Teaching autonomous vehicles to drive like (some) humans

Mon, Oct 16 2017

While I love driving, I can't wait for fully autonomous vehicles. I have no doubt they'll reduce car accidents, 94 percent of which are caused by human error, leading to more than 37,000 road deaths in the U.S. last year. And if it means I can fly home at night in winter and get safely shuttled to my house an hour-plus away — and not have to endure a typical white-knuckle drive in the dark with torrential rain and blinding spray from 18-wheelers on Interstate 84 — sign me up. Autonomous technology will also take some of the stress, tedium and fatigue out of long highway drives, as I recently discovered while testing Cadillac Super Cruise. AVs are also supposed to eventually help increase traffic flow and reduce gridlock. But according to a recent Automotive News article, as the first wave of AVs are being tested on public roads, they're having the opposite effect. Part of the problem is they drive too cautiously and are programmed to strictly follow the written rules of the road rather than going with the flow of traffic. "Humans violate the rules in a safe and principled way, and the reality is that autonomous vehicles in the future may have to do the same thing if they don't want to be the source of bottlenecks," Karl Iagnemma, CEO of self-driving technology developer NuTonomy, told Automotive News. "You put a car on the road which may be driving by the letter of the law, but compared to the surrounding road users, it's acting very conservatively." I get it that, like teen drivers, AVs need a ramp up period to learn the unwritten rules of the road and that a skeptical public has to be convinced of the technology's safety.

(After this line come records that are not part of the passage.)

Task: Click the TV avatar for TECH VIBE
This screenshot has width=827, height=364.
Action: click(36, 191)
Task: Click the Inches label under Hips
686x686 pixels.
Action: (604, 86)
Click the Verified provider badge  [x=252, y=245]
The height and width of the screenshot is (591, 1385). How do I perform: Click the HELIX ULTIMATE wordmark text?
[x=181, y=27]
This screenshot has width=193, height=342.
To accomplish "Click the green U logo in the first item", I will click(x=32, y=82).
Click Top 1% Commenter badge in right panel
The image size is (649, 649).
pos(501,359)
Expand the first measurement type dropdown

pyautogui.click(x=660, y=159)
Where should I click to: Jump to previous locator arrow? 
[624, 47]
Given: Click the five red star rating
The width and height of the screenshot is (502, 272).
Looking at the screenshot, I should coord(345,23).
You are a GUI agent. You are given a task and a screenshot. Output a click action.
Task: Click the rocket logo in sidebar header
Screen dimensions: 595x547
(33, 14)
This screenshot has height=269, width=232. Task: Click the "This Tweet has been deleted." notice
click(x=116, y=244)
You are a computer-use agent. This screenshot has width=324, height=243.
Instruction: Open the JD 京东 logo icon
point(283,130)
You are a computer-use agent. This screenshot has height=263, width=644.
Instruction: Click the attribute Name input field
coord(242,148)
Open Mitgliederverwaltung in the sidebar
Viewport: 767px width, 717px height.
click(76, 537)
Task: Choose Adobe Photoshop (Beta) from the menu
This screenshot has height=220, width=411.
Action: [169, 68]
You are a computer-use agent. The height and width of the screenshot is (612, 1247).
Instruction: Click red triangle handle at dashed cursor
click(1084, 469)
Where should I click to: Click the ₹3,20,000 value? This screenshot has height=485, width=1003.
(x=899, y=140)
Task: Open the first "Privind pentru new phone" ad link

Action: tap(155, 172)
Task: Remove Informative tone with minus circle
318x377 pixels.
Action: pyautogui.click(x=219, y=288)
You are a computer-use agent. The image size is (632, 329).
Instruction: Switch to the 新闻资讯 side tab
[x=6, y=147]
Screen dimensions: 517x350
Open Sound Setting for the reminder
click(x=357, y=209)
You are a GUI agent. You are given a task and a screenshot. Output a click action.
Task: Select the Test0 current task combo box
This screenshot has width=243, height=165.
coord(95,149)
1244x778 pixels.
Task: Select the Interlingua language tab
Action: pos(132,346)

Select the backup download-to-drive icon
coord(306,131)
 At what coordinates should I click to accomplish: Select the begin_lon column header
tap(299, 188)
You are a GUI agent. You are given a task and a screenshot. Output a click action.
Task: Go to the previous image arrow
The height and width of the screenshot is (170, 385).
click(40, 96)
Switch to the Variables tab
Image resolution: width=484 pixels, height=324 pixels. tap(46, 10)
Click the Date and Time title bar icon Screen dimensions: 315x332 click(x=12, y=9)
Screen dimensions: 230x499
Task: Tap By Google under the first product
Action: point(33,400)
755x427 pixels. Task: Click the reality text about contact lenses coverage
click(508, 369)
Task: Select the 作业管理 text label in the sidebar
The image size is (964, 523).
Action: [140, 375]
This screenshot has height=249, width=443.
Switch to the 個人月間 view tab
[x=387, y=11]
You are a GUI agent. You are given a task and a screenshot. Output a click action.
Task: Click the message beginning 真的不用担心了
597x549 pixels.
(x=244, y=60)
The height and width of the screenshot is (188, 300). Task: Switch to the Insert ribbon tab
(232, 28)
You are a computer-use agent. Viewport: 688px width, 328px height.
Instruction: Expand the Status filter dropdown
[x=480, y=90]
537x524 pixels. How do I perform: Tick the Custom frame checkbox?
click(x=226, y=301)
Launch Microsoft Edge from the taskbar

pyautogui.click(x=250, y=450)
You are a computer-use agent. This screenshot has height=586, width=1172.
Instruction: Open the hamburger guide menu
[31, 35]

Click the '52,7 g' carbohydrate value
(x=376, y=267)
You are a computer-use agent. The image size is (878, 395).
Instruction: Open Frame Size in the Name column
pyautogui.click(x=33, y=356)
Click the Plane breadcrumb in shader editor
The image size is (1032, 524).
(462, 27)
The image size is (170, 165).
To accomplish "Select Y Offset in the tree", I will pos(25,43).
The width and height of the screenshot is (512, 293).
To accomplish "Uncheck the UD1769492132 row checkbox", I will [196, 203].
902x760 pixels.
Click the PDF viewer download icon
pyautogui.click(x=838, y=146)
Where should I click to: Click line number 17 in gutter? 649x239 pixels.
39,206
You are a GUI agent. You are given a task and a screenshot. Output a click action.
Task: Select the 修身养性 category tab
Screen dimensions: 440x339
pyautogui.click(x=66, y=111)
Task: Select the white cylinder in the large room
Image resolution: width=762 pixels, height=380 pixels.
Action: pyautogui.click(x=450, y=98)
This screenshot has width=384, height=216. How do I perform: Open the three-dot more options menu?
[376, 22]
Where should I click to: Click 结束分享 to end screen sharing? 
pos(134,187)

But this is where I become less of a champion on AVs, since where I live in the Pacific Northwest we already have more than our share of overly cautious human drivers. Since moving here 12 years ago, I've found it's an interesting paradox that a region famous for its strong coffee, where you'd think most drivers would be jacked up on caffeine, is also the home to annoyingly measured motorists. As an auto-journo colleague living in Seattle so aptly put it: "People in the Pacific Northwest drive as if they have nowhere to go." If you drive like me and always have somewhere to go — and usually are in a hurry to get there — it's absolutely maddening.